__The problem__.
Transcribe every line of the listing below verbatim, leaving out the pictures.

__Screenshot pointing data__.
== == ==
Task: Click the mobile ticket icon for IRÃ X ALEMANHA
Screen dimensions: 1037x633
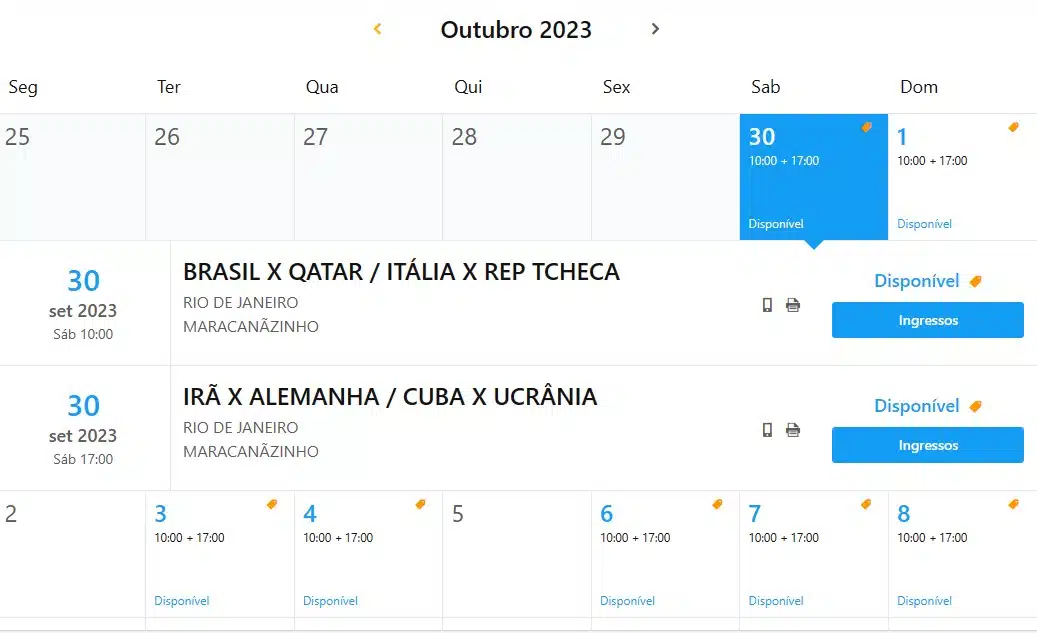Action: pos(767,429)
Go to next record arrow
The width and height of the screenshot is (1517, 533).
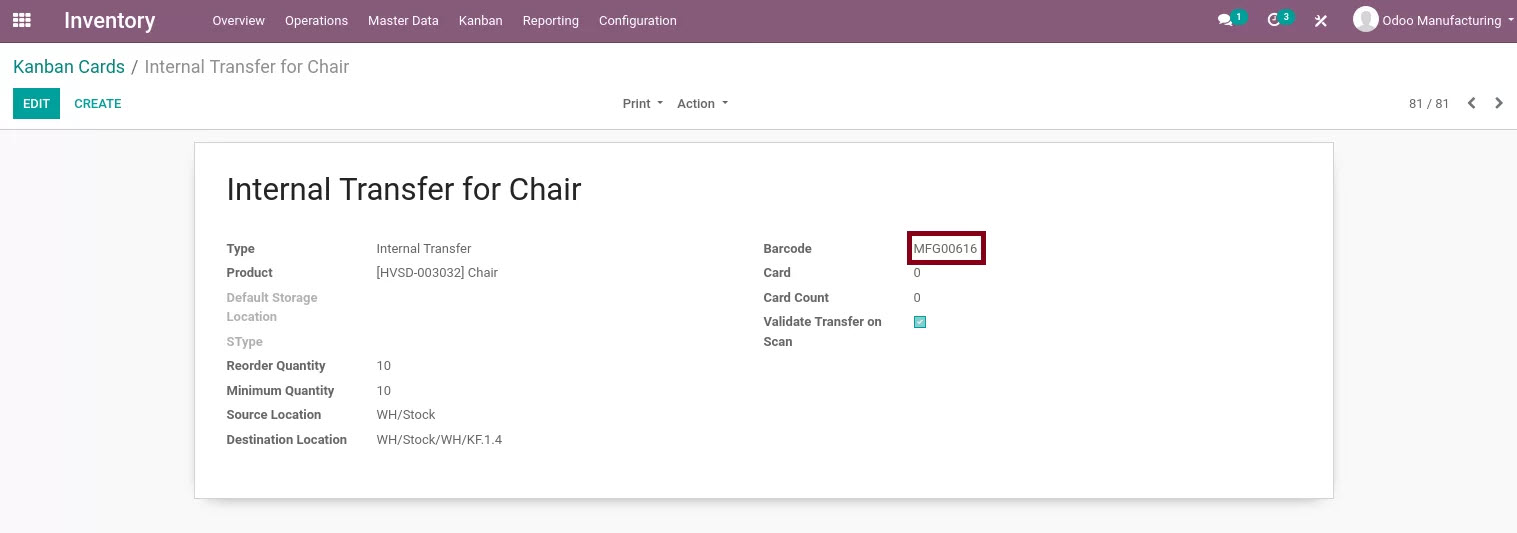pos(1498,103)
== == ==
__Result of the task__.
Task: Click the mobile ticket icon for IRÃ X ALEMANHA
Screen dimensions: 1037x633
Action: pos(767,429)
Go to next record arrow
The width and height of the screenshot is (1517, 533).
pos(1498,103)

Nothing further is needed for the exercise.